In the biochemical industry, molasses extracted from the plants can be used for ethanol production. The ethanol can be mixed at different proportions with gasoline to produce gasohol, or used on its own as a fuel for vehicles. The latter method uses 100% ethanol as a fuel source to generate electricity, with the help of fuel cell technology. The BCG economy is receiving serious attention from the government, which declared it as a national agenda to speed up development. Prime Minister Prayut Chan-o-cha chairs a committee to direct action plans under BCG. In January this year, his administration approved a five-year strategic plan lasting until 2026 to promote BCG. When Thailand faced a drought and Covid-19 last year, Mr Siriwut urged farmers and millers to diversify from their core businesses and consider developing waste from sugar cane manufacturing processes into new products. He said last year business adjustment is one way to survive economic uncertainty, including sluggish global sugar consumption caused by the pandemic.

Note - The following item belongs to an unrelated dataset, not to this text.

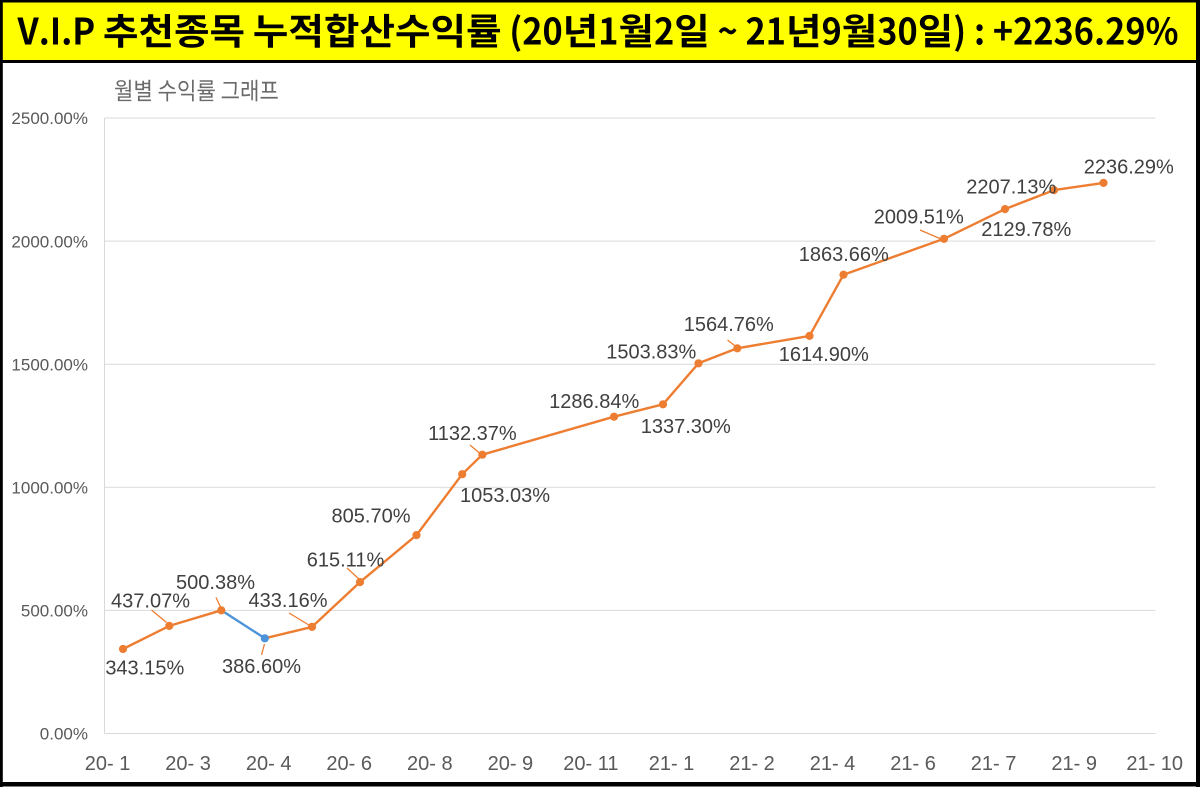 The width and height of the screenshot is (1200, 792). What do you see at coordinates (50, 488) in the screenshot?
I see `svg-text: 1000.00%` at bounding box center [50, 488].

The government also wants to take action on clean air, setting a goal to make Thailand free from sugar cane burning by 2022. The Office of the Cane and Sugar Board (OCSB) is discouraging farmers from burning by deducting 30 baht per tonne of sugar cane collected through this environmentally unfriendly method, said OCSB secretary-general Ekapat Wangsuwan. Fees collected from sugar cane burners is allocated to a fund to support farmers who cut fresh sugar cane, he said. Up to 60% of sugar cane output is harvested by burning because of a lack of labourers, mostly migrant workers, to cut the plants, especially in central and eastern regions. Despite the state ban on burning of plants in many areas, some farmers continue this easy and quick method of harvesting, said Mr Ekapat. With more vigourous enforcement planned against the practice of burning, many farmers have relented. Supply of fresh sugar cane to crushing factories for the current crop year tallied 49.1 million tonnes.

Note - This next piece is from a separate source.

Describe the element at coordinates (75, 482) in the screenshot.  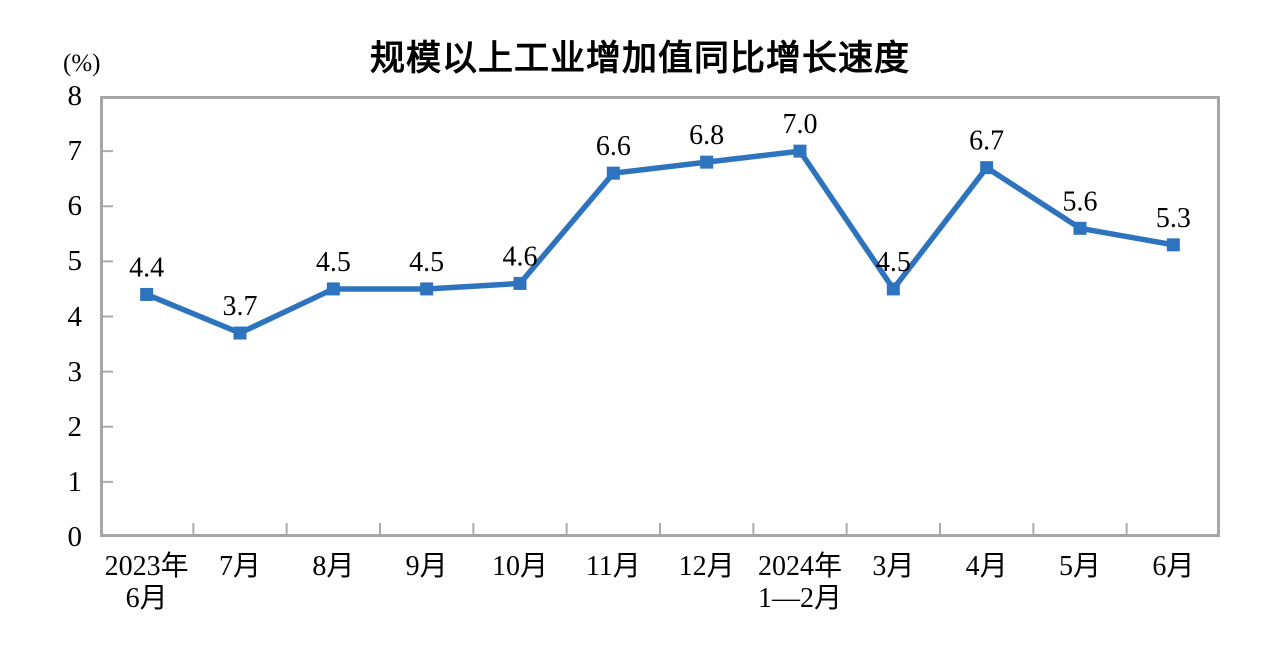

That figure accounts for 73.6% of total output, compared with 26.4% of sugar cane supplied using the burning method, representing 17.6 million tonnes, a decline from 37.2 million tonnes the preceding crop year, according to TSMC. Most farmers who cut sugar cane use mechanical harvesters. Only a small group still depend on human labour. OCSB aims to reduce the area of plantation using burning by 1.2 million rai a year in a bid to get PM2.5 levels under control. The figure 2.5 refers to the pollutant’s tiny size, measuring just 2.5 micrometres in diameter. At just 1/20th the width of a human hair, PM2.5 can easily get lodged in the lungs, causing serious breathing difficulties.


Like Thailand, some other sugar-exporting countries are also facing drought, which affects global sugar supply and may eventually increase its price. “The global price stands at 15 cents [4.68 baht] per pound because of the reduction of sugar cane harvests around the world,” said Mr Ekapat. However, the price may not increase rapidly because Brazil, the world’s biggest sugar exporter, will not use sugar cane to produce biofuel due to unattractive global crude oil prices caused by the impact of the pandemic. Thailand is the world’s fourth largest sugar producer and second biggest exporter following Brazil.

Both sugar cane output and plantation in Thailand have declined since the 2018-19 crop year when output stood at 131 million tonnes from 12.1 million rai of plantations across country. Drought, which was the worst in 40 years in 2020, is expected to continue to affect both farmers and factory operators in Thailand this year.